The new year brings with it a more “permanent” federal estate tax law regime. On January 1, 2013, President Obama signed into law the American Taxpayer Relief Act of 2012 (the “Act”), which included changes to the federal estate, gift and generation-skipping transfer tax provisions of the Internal Revenue Code. Since 2001, the estate and gift tax laws have been in flux and were set to dramatically change on January 1, 2013. We find the changes brought by the Act to be favorable for a majority of our clients and look forward to discussing these changes with you. For now, the following is a brief summary of the primary changes that may affect you and your estate plan.
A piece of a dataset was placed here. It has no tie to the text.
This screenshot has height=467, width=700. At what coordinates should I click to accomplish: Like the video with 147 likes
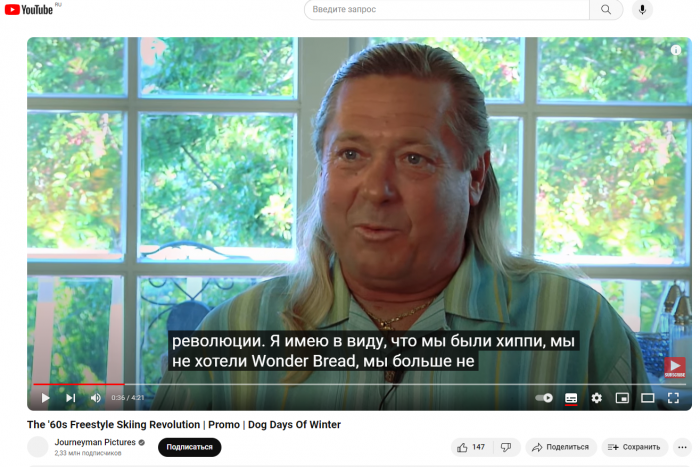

- The federal estate and gift tax exemption is $5,250,000 in 2013 ($10,500,000 for married couples). This amount is subject to an annual inflation increase. As you will recall, this number was scheduled to decrease to $1,000,000 per taxpayer ($2,000,000 per married couple) if Congress had not acted.
- The generation-skipping transfer (GST) tax exemption is also $5,250,000 in 2013 ($10,500,000 for married couples), subject to an annual inflation increase.
- The tax rate on estate, gifts and GST transfers above the exemption increases this year to 40%, from 2012’s rate of 35%. Although higher than last year, this is less than the anticipated 2013 rate of 55%.
- The gift tax credit is now “permanently” unified, which means that you can use your entire estate and gift tax credit during life.
For example, in 2013, you could make up to $5,250,000 in gifts without incurring a gift tax:
- Congress made the “portability” rules permanent. This concept of portability allows the estate of a deceased spouse to transfer to the surviving spouse the remaining estate tax exemption of the deceased spouse, ultimately allowing full use of both spouse’s estate tax exemption.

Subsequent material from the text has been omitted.